J’appréhende aussi cette facette du conflit. En termes de bénéfices, la vengeance est tout d’abord suffisamment accablante pour décourager un adversaire et miner ses ressorts de l’intérieur. Il s’agit de la stratégie poursuivie par Israël contre le Hamas, pour s’assurer que ce dernier ne dispose jamais plus de la même capacité de nuisance et de destruction. En soutenant massivement la guerre dans ses débuts, la société israélienne cherchait en outre à restaurer un sens de la justice et a cru l’avoir trouvé en punissant collectivement tous les Gazaouis et autres populations palestiniennes. J’évoque à ce titre un « équilibre des souffrances » articulant toute la politique mise en œuvre par le gouvernement israélien et par son appareil militaire et sécuritaire. D’ajouter qu’Israël ne pouvait essuyer un affront aussi sérieux et meurtrier sans une riposte destinée à réaffirmer son ascendant. Dans le même temps, comment occulter les coûts de ce choix, non seulement pour les Palestiniens mais également pour les Israéliens eux-mêmes ? Il n’existe aucun plan lisible de sortie de crise, aucun après. Pis, Tsahal est toujours aux prises avec un mouvement Hamas aussi omniprésent qu’insaisissable. Considération faite de la situation désespérée des civils et des derniers otages encore présents à Gaza, on est enfin en droit de se demander si les victimes du 7 octobre ont réellement été vengées ou si cette vengeance sans bornes n’était au fond qu’un mirage. Ce qui est sûr, c’est que le Moyen-Orient ne pourra sortir indemne de cette guerre.
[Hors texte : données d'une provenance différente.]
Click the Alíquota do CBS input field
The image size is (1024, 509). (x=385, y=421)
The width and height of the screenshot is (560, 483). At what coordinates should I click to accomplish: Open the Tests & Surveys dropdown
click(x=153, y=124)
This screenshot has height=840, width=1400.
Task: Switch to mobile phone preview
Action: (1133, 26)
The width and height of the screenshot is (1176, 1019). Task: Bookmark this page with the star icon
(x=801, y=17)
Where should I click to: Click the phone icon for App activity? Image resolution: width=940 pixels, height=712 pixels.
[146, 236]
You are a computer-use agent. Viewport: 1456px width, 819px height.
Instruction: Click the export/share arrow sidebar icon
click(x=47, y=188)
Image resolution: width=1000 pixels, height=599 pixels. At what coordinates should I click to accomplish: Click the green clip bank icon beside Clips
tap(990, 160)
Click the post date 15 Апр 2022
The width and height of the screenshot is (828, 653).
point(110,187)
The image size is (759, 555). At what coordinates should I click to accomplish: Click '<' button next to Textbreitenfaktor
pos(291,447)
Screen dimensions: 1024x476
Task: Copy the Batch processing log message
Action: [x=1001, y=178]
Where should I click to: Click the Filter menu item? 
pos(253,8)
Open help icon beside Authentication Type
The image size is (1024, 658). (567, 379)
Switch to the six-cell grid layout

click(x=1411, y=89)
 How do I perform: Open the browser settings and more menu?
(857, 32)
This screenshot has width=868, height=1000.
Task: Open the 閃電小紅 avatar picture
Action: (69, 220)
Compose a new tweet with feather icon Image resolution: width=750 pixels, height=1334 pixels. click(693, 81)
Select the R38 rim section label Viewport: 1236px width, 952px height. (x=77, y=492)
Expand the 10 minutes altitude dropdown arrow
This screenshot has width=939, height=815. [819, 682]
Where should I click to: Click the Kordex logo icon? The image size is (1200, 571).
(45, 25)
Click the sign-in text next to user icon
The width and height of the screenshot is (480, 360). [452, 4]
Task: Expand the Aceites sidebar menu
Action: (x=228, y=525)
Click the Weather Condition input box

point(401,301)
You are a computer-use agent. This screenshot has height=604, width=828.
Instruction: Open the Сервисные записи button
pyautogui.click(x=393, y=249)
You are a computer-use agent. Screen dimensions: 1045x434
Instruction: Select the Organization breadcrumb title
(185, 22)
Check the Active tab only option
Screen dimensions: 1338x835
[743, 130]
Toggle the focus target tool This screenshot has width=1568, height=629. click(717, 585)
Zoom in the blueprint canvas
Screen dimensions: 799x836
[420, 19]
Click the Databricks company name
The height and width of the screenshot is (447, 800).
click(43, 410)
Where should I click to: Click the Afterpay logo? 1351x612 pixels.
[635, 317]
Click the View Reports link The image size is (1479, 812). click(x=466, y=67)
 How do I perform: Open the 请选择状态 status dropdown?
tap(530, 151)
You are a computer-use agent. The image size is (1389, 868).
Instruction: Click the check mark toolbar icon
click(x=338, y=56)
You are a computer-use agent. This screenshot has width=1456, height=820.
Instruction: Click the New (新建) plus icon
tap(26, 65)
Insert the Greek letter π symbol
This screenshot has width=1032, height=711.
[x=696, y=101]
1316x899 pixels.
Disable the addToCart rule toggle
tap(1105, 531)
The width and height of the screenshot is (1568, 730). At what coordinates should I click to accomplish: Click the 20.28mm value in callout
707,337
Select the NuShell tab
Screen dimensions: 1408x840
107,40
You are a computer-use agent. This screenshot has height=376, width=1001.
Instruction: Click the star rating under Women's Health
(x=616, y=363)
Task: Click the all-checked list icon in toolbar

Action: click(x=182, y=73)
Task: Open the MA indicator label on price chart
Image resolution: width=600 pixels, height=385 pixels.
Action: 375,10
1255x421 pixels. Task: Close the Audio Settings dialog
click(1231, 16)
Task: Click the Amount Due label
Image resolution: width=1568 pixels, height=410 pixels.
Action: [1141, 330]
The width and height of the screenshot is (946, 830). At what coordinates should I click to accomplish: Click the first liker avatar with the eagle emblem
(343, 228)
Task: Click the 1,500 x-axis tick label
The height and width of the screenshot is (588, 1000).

Sur un plan international, vous citez des « vengeances par procuration ». Qu’en est-il ?
C’est une autre composante essentielle à mon avis. Nous avons bien vu comment la Russie de Vladimir Poutine a instrumentalisé cette guerre à Gaza et l’escalade de la violence pour accomplir sa propre vengeance contre un Occident accusé de complicité avec les crimes d’Israël et détourner l’attention de la guerre en Ukraine. Moscou a copieusement inversé les accusations de violation du droit international contre les Occidentaux et leurs alliés, tout en se gardant de tout effort diplomatique pour un apaisement de la situation au Proche-Orient. La Chine, quant à elle, a joué sa carte géopolitique en fustigeant l’opération militaire menée par Israël et en se présentant sous les traits d’un interlocuteur privilégié pour la partie palestinienne. Les BRICS et les pays du Sud, enfin, ont considéré leur soutien aux droits du peuple palestinien et à une solution à deux États comme une vengeance indirecte contre un Occident qu’ils continuent encore de se figurer comme colonisateur et prédateur. Longtemps mis en marge de l’Histoire et des affaires mondiales, ces pays ont jugé que la guerre à Gaza sonnait le glas d’un ordre international qualifié d’injuste et de corrompu. Ils ont ainsi dans leur écrasante majorité pris position contre Israël, contre les États-Unis, mais aussi, dans une moindre mesure, contre une Europe méprisée pour son inertie.